Volviendo al tema que nos ocupa, no es fácil efectuar de manera paralela un cálculo diferenciado entre la mano derecha y la mano izquierda. A mí, sin ir más lejos, me llevó mucho tiempo aprender. Sin embargo, una vez dominas la técnica o, dicho de otro modo, en cuanto coges el tranquillo, no pierdes la habilidad de la noche a la mañana. Es como nadar o ir en bicicleta. Eso no significa que no sea necesario practicar, por supuesto. Sólo mediante un entrenamiento regular logras aumentar la capacidad y refinar la técnica. Precisamente por eso llevo siempre mucho dinero suelto en los bolsillos y, en cuanto tengo un momento libre, efectúo el cálculo.

En aquel instante llevaba en los bolsillos tres monedas de quinientos yenes, dieciocho de cien, siete de cincuenta y dieciséis de diez. Lo cual ascendía a un total de 3.810 yenes. Ese cálculo no requería esfuerzo alguno. Una operación aritmética de ese nivel es más sencilla que contar los dedos de la mano. Satisfecho, me recosté en la pared de acero y contemplé la puerta que tenía ante mis ojos. Seguía cerrada.

¿Por qué tardaba tanto en abrirse? No lograba entenderlo. Pensándolo con detenimiento, concluí que podía descartar la posibilidad de que estuviese averiado o de que el operario se hubiese distraído y olvidado de mí. Porque ambas carecían de verosimilitud. No es que no puedan producirse averías o distracciones, claro está. Muy al contrario, esos percances ocurren con frecuencia, estoy convencido. Lo que quiero decir es que, en esa realidad singular —me refiero, por supuesto, a ese estúpido y liso ascensor—, la falta de toda singularidad posiblemente deba ser eliminada de modo arbitrario como una paradójica singularidad. Alguien tan negligente como para descuidar el mantenimiento del ascensor, u olvidarse de efectuar las maniobras pertinentes una vez que un visitante montara en el mismo, ¿podría construir una máquina tan sofisticada y excéntrica como aquélla?

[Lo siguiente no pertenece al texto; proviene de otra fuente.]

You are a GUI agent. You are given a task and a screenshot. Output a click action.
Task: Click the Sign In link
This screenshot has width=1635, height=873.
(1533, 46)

La respuesta, evidentemente, era «no».

Eso era imposible.

Por lo que había podido constatar,
ellos
eran sumamente neuróticos, precavidos, meticulosos. Prestaban gran atención al menor de los detalles, como si midieran cada paso con una regla. No bien había penetrado en el vestíbulo, me habían detenido dos guardias de seguridad, me habían preguntado a quién iba a ver, habían buscado mi nombre en la lista de visitantes, habían examinado mi carné de conducir, habían verificado mi identidad en el ordenador central y, tras pasarme el detector de metales, me habían metido de un empujón en el ascensor. No me habían sometido a un control tan estricto ni siquiera cuando efectué una visita formativa a la Casa de la Moneda. Era impensable que hubiesen bajado, así de pronto, la guardia.

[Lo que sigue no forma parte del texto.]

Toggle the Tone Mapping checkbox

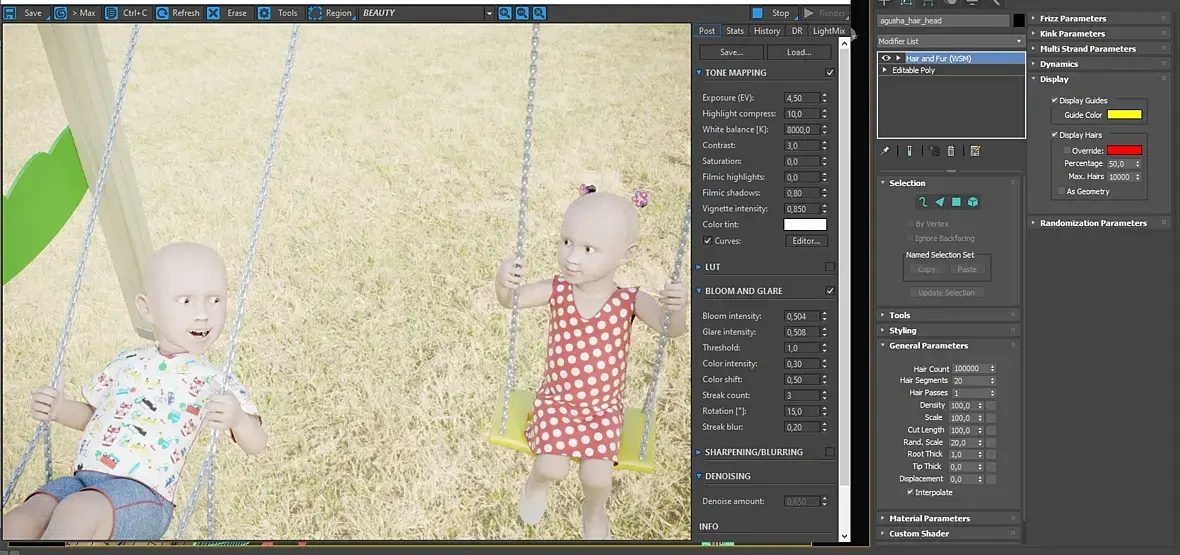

Así pues, la única posibilidad que quedaba era que me hubieran puesto adrede en aquella situación. Tal vez no quisieran que adivinara los movimientos del ascensor. Por eso hacían que se desplazara tan lentamente que era imposible saber si subía o bajaba. Quizá hubiera una cámara de televisión. En el cuarto de control de la entrada se alineaban, una tras otra, las pantallas de los monitores; no sería de extrañar que en una de ellas se viera el interior del ascensor.

Para pasar el rato, se me ocurrió localizar la cámara, pero después lo pensé mejor y me dije que nada ganaría si la encontraba. Sólo conseguiría ponerlos sobre aviso y, si eso sucedía, tal vez ralentizaran aún más la marcha del ascensor. Y entonces llegaría tarde a la cita.

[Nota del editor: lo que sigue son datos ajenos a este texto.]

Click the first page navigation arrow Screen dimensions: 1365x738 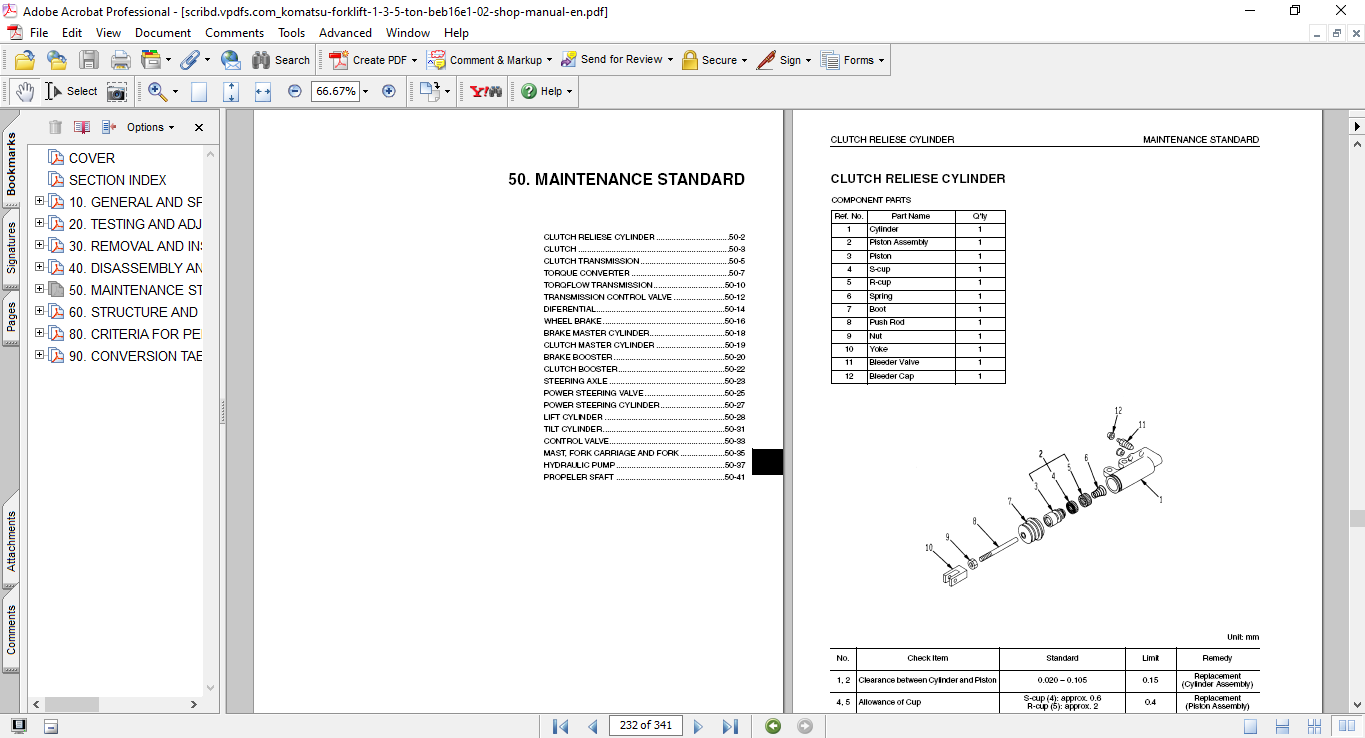(560, 726)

Finalmente, opté por relajarme y no hacer nada en especial. De hecho, yo sólo había acudido allí para desempeñar un trabajo legal. No tenía nada que perder, ¿para qué ponerse nervioso?

Recostado en la pared, hundí las manos en los bolsillos y empecé a contar de nuevo la calderilla. Había 3.750 yenes.

¿3.750 yenes?

Algo no cuadraba.

Sin duda había cometido algún error.

Noté cómo las palmas de las manos se me humedecían de sudor. En los tres últimos años, nunca había fallado al contar la calderilla de los bolsillos. Jamás. Se viera como se viera, era una mala señal. Tenía que recuperar el terreno perdido antes de que el mal presagio se materializara en algún desastre.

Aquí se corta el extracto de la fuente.